• [Aim of the exercise] Below are some entries. Transcribe the lines from the one holding "Task: Click the red marker beside blue car" to the one holding "Image resolution: width=983", inclusive, but not the pictures among them.

(Beginning of Input records)

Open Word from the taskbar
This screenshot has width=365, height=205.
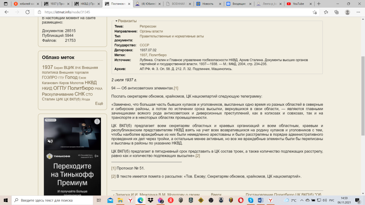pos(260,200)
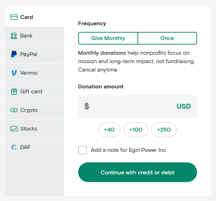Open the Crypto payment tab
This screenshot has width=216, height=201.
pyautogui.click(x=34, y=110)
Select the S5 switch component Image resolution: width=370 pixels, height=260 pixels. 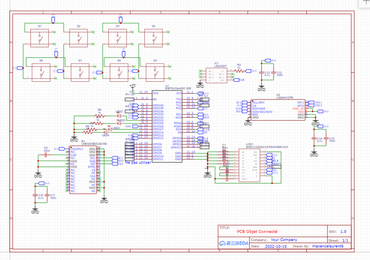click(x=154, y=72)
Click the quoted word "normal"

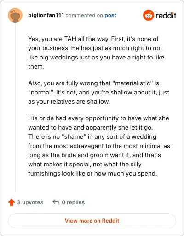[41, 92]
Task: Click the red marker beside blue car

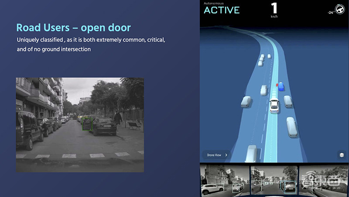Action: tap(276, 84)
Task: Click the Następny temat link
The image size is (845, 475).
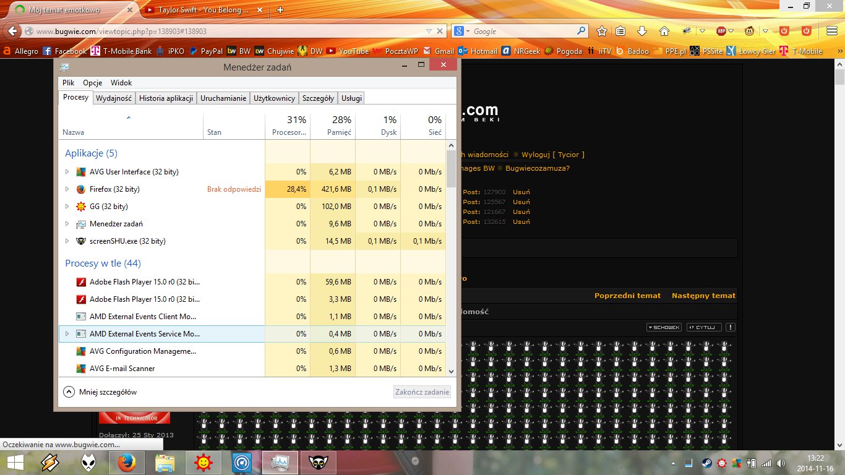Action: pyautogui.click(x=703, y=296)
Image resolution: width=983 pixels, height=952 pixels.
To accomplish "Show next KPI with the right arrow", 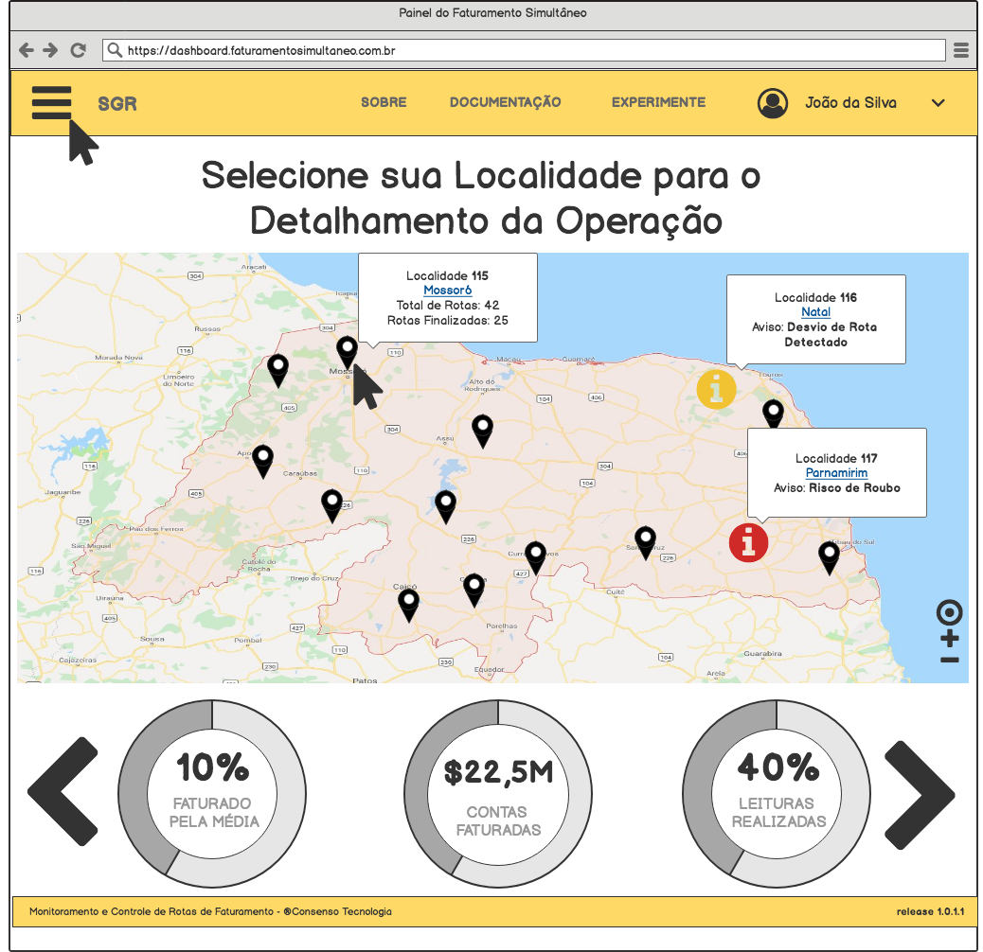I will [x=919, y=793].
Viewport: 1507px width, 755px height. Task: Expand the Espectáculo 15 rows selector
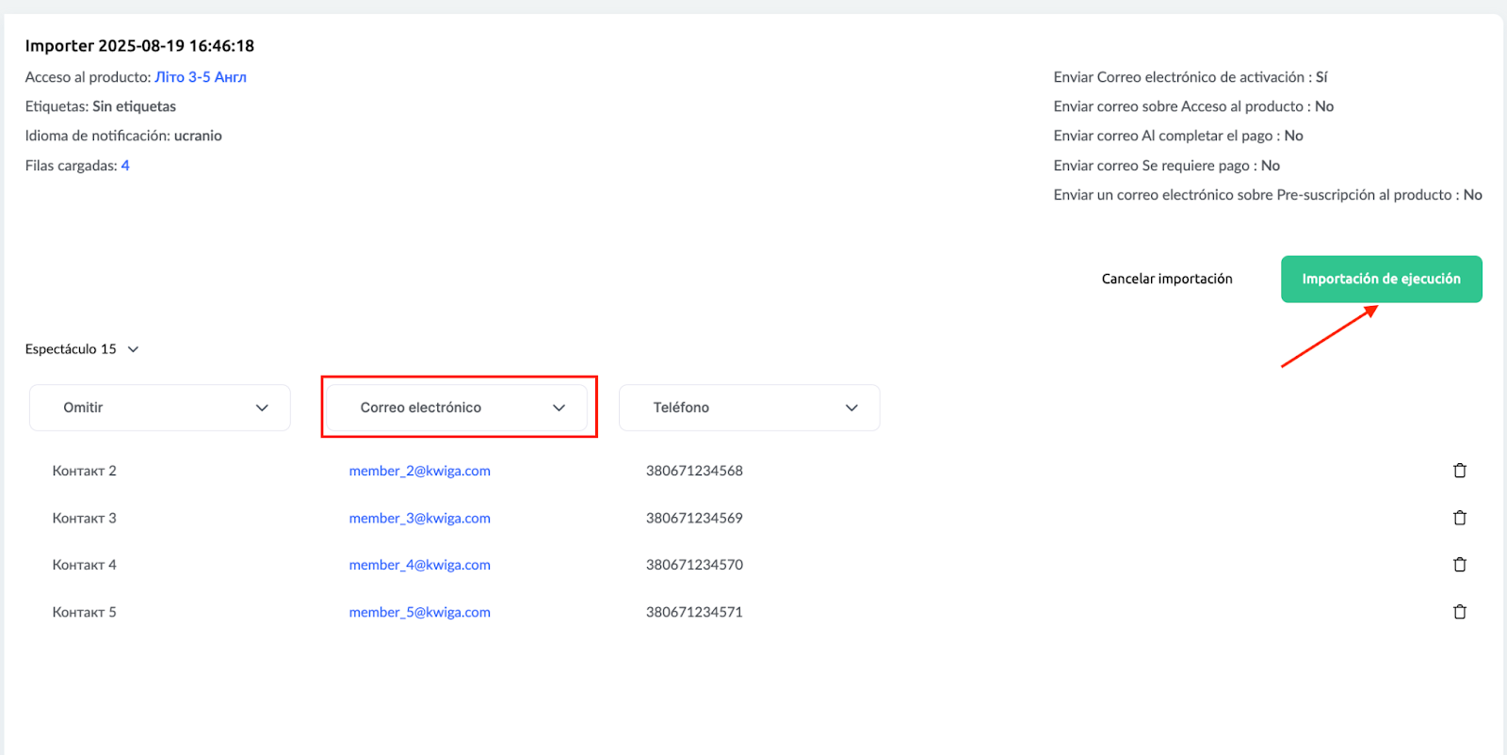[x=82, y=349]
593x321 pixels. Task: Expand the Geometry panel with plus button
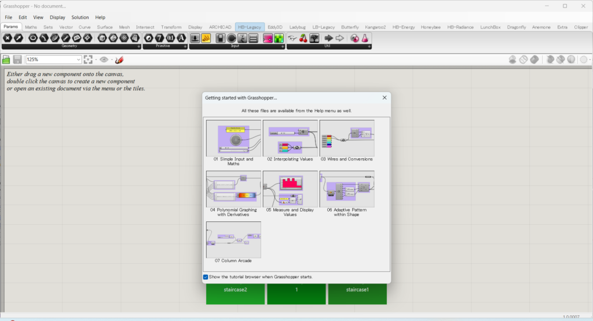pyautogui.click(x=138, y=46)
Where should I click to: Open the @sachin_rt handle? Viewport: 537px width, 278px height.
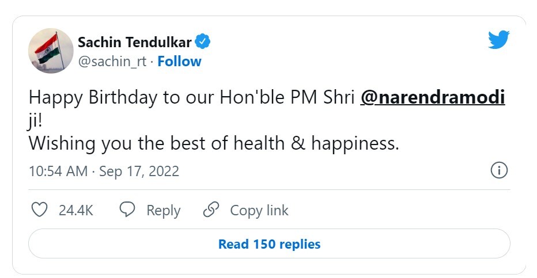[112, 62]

(End of Input records)
(Beginning of Input records)

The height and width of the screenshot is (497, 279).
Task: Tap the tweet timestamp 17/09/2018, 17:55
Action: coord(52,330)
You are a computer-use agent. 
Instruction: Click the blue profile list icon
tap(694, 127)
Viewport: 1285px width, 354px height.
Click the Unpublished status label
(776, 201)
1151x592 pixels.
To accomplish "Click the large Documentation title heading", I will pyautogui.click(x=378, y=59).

(End of Input records)

• [Output below]
Task: Click the red marker beside blue car

Action: tap(276, 84)
Task: Click the Następny temat link
The image size is (845, 475).
Action: pyautogui.click(x=703, y=296)
Image resolution: width=983 pixels, height=952 pixels.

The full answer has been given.